Led to UCLA scientist Aaron Blaisdell, researchers say that mice fed a diet high in “junk food”–for humans, that’s a diet of fries, chips, and candy–took longer to complete certain tasks and took longer breaks, something typical of sedentary people.

But those who consumed a healthy diet finished these tasks twice as fast.

“Overweight people often get stigmatized as lazy and lacking discipline,” says Blaisdell, who serves as UCLA’s College of Letters professor of psychology and a member of the UCLA’s Brain Research Institute. “We interpret our results as suggesting that the idea commonly portrayed in the media that people become fat because they are lazy is wrong.”

The Research

It’s a strange finding: Becoming fat makes you lazy. But now, thanks to Blaisdell’s research, this is now a reality, according to the results from his latest study. Here’s what he did:

  • Blaisdell first isolated a group of 32 female rats to test out how two different diets affected their motivation levels. He specifically used rats in this case because rats have a physiological system similar to humans.
  • Next, he had the rats go on one of two diets: A diet high in processed or healthy food. They consumed this diet for a total of 3 months.
  • After 3 months had elapsed, he had all of the rats play a game to test their motivation. In this case, he had them press a lever in order to receive food or water.
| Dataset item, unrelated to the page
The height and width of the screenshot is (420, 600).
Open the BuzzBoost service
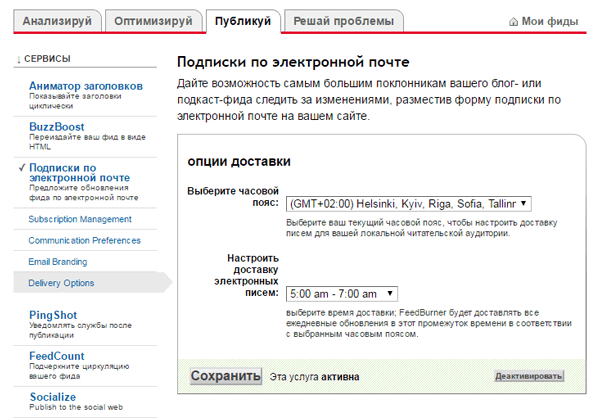coord(56,127)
As for what occurred, the results didn’t necessarily surprise Blaisdell–those on the junk food diet weren’t as quick as those who ate a relatively healthy diet. For instance, those on the junk food diet took longer breaks while trying to complete the task, while taking longer to complete the actual task themselves. Those on the healthy diet took breaks that were only half as long, however.
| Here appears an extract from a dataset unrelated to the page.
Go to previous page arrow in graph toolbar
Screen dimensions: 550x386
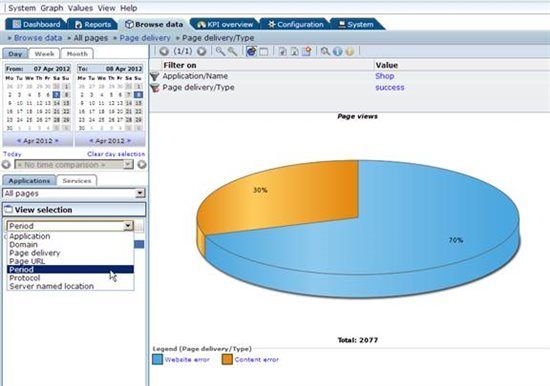[x=164, y=51]
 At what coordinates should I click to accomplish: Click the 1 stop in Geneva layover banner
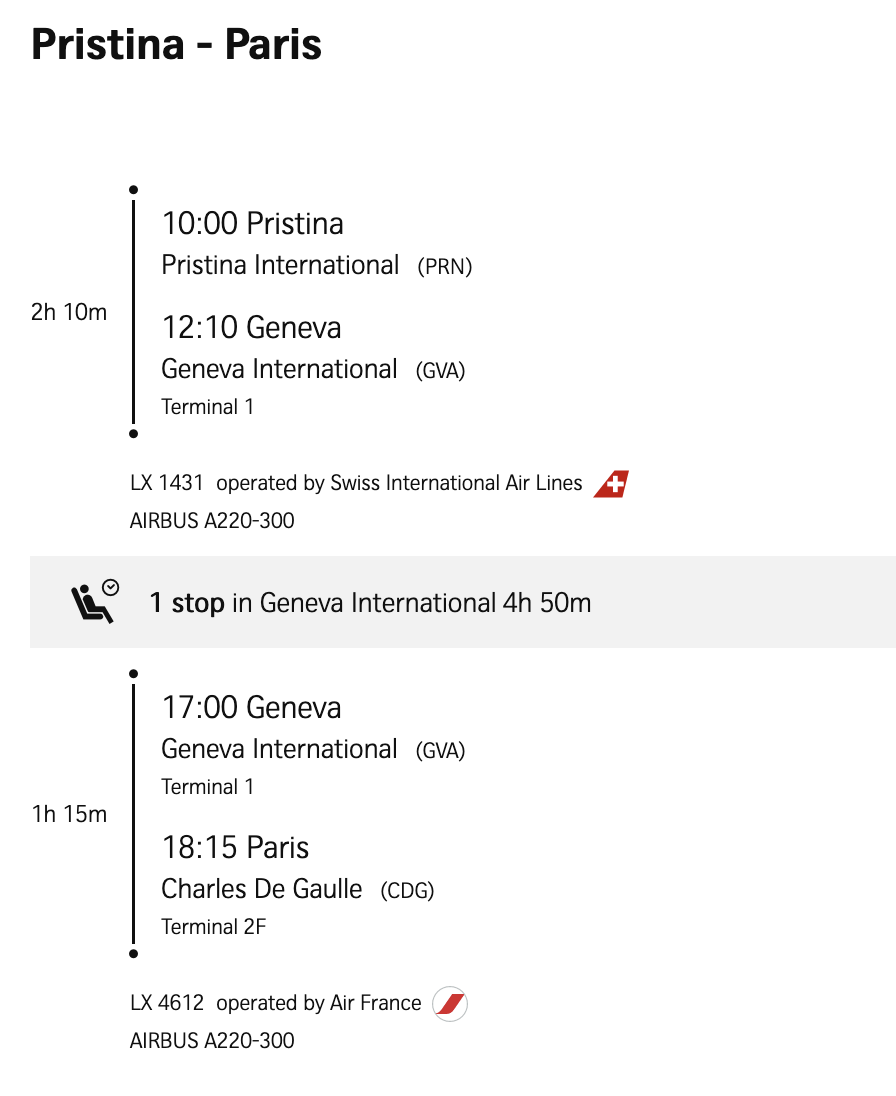370,603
“Our data suggest that diet-induced obesity is a cause, rather than an effect, of laziness,” says Blaisdell. “Either the highly processed diet causes fatigue or the diet causes obesity, which causes fatigue.”

To Blaisdell, this can only mean one thing: Eating too much junk food isn’t just bad for your waistline, it’s bad for your motivation levels as well.

What You Should Do

Feeling tired and unmotivated? If you’ve packed on a few pounds recently, chances are your weight could be triggering your poor motivation skills, something that you can easily reverse. To feel energetic once more, Blaisdell endorses eating a healthy diet–preferably one rich in vegetables, fruits, and lean meat.

“We are living in an environment with sedentary lifestyles, poor-quality diet and highly processed foods that is very different from the one we are adapted to through human evolution,” says Blaisdell. “It is that difference that leads to many of the chronic diseases that we see today, such as obesity and diabetes.”

Readers: Do you find that certain foods make you feel more tired or lazy? If so, which ones?